**SCHRIFTLICHE ANFRAGE 1**
Ersetze in den Einträgen von der Zeile mit „Task: Copy the“ bis einschließlich zum Ende der Einträge „copy icon“ durch „clipboard icon“ und gib nur diese Zeilen sonst unverändert wieder. Lass bitte die Bilder in der Antwort weg.

___ AUSWAHL

Dienstag, den 27. Juli 1943.     

     Gestern Nachmittag war P. Dubis im Geschäft, er war schon am Montag Abend eingetroffen. Heute morgen zelebrierte er. Nachher begrüßten wir Erzpriester Feige, der gestern Abend angekommen ist. Er war überaus herzlich, er ist wirklich ein prächtiger Mann.

     Inzwischen sind die Aufrufe des Königs v. Italien u. des Marschals Badoglio in der Zeitung erschienen. Der König hat den Oberbefehl über die gesamte Wehrmacht übernommen. Die ganzen Nachrichten werden äußerst kurz behandelt u. es wird nur gesagt, daß für den Rücktritt Mussolinis, „wahrscheinlich“ Gründe der Gesundheit vorliegen. Irgend welche weiteren Kommentare sind nicht erschienen. Um so niederschmetternder ist die Wirkung auf das Publikum. So weit sie als Nazis bekannt waren, sind diese Leute ganz aus dem Häuschen, die anderen sind voller Hoffnungen, wenngleich sich auch jedermann darüber klar ist, daß wir sehr bitteren Zeiten entgegengehen.

______
___ DIE EINGABE

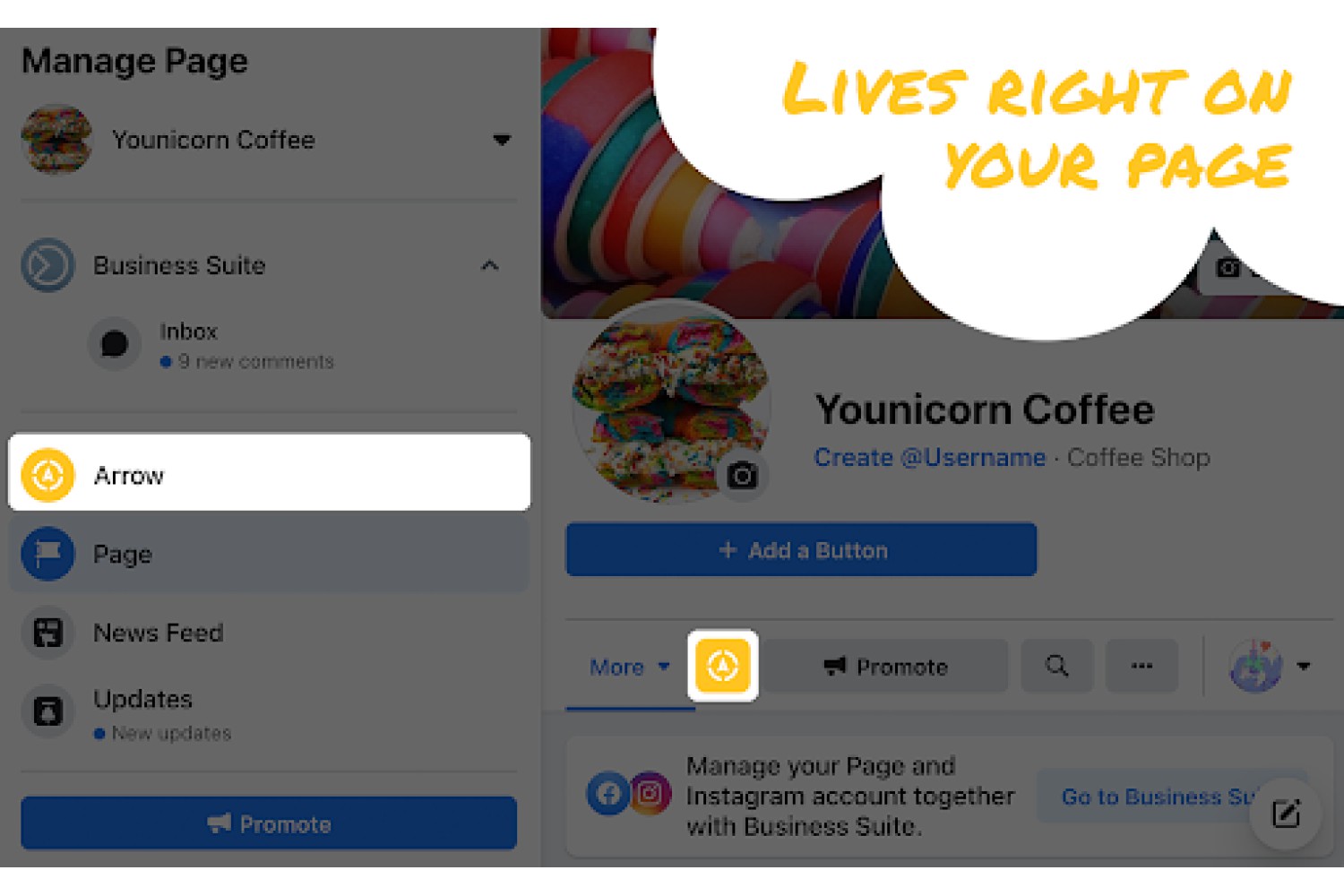Click the yellow Arrow icon beside More
The height and width of the screenshot is (896, 1344).
coord(723,666)
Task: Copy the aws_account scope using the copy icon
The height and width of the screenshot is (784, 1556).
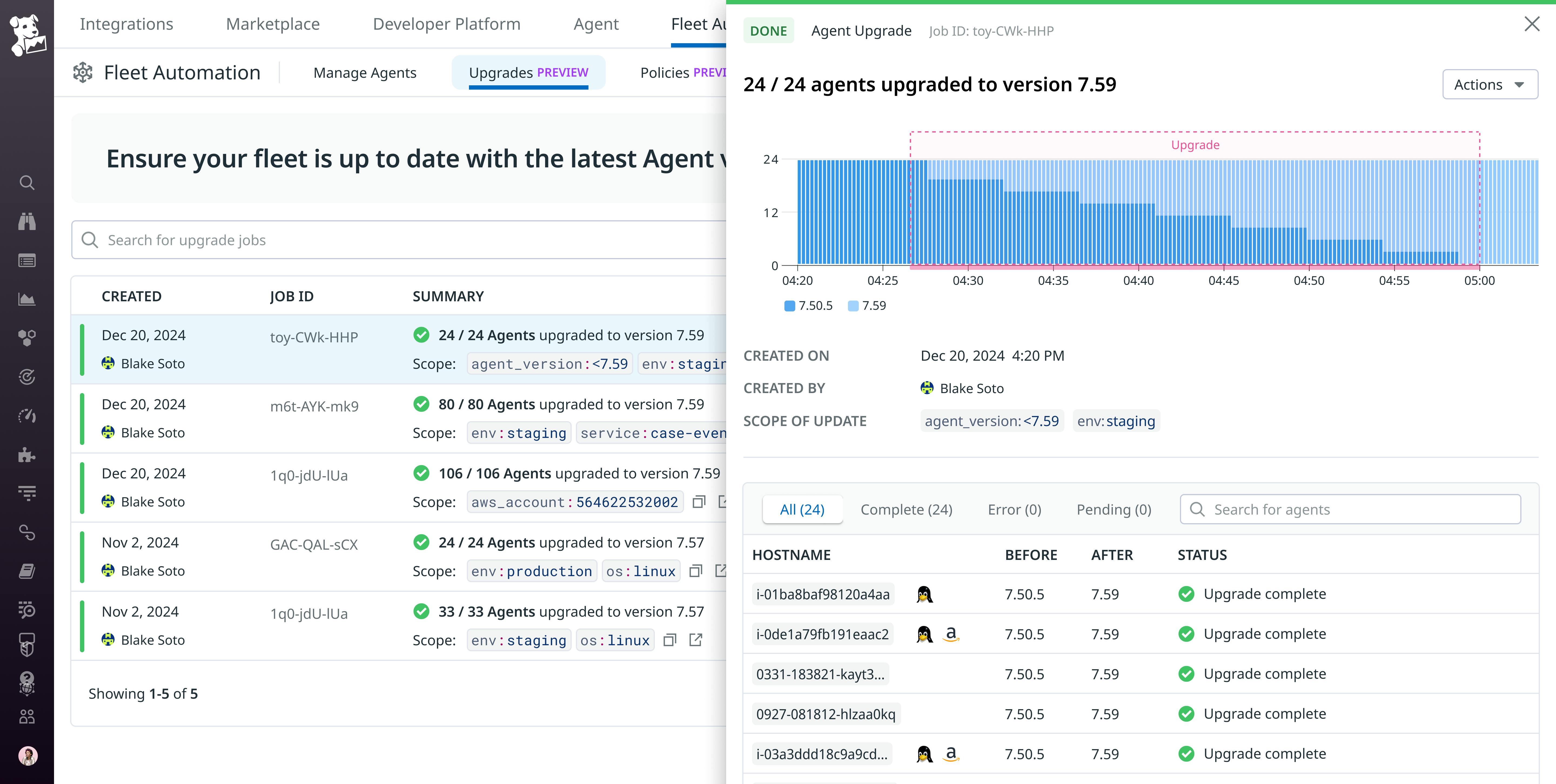Action: click(x=698, y=502)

______

**SCHRIFTLICHE ANFRAGE 2**
Übertrage den Satz „Der König hat den Oberbefehl über die gesamte Wehrmacht übernommen.“ aus der Auswahl ins Englische.

**RICHTIGE ANTWORT 1**
Task: Copy the aws_account scope using the clipboard icon
The height and width of the screenshot is (784, 1556).
Action: click(x=698, y=502)

**RICHTIGE ANTWORT 2**
The King has taken over supreme command of the entire Wehrmacht.